What to do — Transcribe every record exactly as it appears.

Material provided —
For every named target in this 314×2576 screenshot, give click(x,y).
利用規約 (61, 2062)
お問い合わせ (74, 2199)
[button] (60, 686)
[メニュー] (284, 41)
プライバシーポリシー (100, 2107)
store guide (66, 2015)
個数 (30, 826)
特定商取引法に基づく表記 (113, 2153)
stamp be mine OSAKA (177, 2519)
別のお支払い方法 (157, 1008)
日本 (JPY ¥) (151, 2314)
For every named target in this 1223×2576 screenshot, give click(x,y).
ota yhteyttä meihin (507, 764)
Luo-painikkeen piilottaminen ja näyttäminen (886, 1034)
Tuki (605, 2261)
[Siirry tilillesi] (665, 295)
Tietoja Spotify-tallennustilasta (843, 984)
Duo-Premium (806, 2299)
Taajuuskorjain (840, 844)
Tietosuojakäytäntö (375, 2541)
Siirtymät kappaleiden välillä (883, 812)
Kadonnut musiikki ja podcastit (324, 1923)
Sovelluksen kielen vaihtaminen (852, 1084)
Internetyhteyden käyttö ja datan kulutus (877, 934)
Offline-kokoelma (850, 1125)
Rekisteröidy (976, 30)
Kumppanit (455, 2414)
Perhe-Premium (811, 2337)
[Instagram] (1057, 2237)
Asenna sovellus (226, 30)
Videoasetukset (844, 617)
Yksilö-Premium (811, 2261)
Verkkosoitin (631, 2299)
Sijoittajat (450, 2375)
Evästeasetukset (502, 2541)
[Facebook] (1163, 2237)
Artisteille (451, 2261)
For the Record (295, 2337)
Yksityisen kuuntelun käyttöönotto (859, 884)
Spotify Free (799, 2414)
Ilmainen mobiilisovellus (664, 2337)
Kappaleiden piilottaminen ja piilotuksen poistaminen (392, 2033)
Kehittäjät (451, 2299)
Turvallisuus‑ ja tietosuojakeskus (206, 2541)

Solution —
For every named target in this 314×2576 screenshot, give click(x,y).
利用規約 (61, 2062)
お問い合わせ (74, 2199)
[button] (60, 686)
[メニュー] (284, 41)
プライバシーポリシー (100, 2107)
store guide (66, 2015)
個数 (30, 826)
特定商取引法に基づく表記 (113, 2153)
stamp be mine OSAKA (177, 2519)
別のお支払い方法 (157, 1008)
日本 (JPY ¥) (151, 2314)
For every named target in this 1223×2576 screenshot, give click(x,y).
ota yhteyttä meihin (507, 764)
Luo-painikkeen piilottaminen ja näyttäminen (886, 1034)
Tuki (605, 2261)
[Siirry tilillesi] (665, 295)
Tietoja Spotify-tallennustilasta (843, 984)
Duo-Premium (806, 2299)
Taajuuskorjain (840, 844)
Tietosuojakäytäntö (375, 2541)
Siirtymät kappaleiden välillä (883, 812)
Kadonnut musiikki ja podcastit (324, 1923)
Sovelluksen kielen vaihtaminen (852, 1084)
Internetyhteyden käyttö ja datan kulutus (877, 934)
Offline-kokoelma (850, 1125)
Rekisteröidy (976, 30)
Kumppanit (455, 2414)
Perhe-Premium (811, 2337)
[Instagram] (1057, 2237)
Asenna sovellus (226, 30)
Videoasetukset (844, 617)
Yksilö-Premium (811, 2261)
Verkkosoitin (631, 2299)
Sijoittajat (450, 2375)
Evästeasetukset (502, 2541)
[Facebook] (1163, 2237)
Artisteille (451, 2261)
For the Record (295, 2337)
Yksityisen kuuntelun käyttöönotto (859, 884)
Spotify Free (799, 2414)
Ilmainen mobiilisovellus (664, 2337)
Kappaleiden piilottaminen ja piilotuksen poistaminen (392, 2033)
Kehittäjät (451, 2299)
Turvallisuus‑ ja tietosuojakeskus (206, 2541)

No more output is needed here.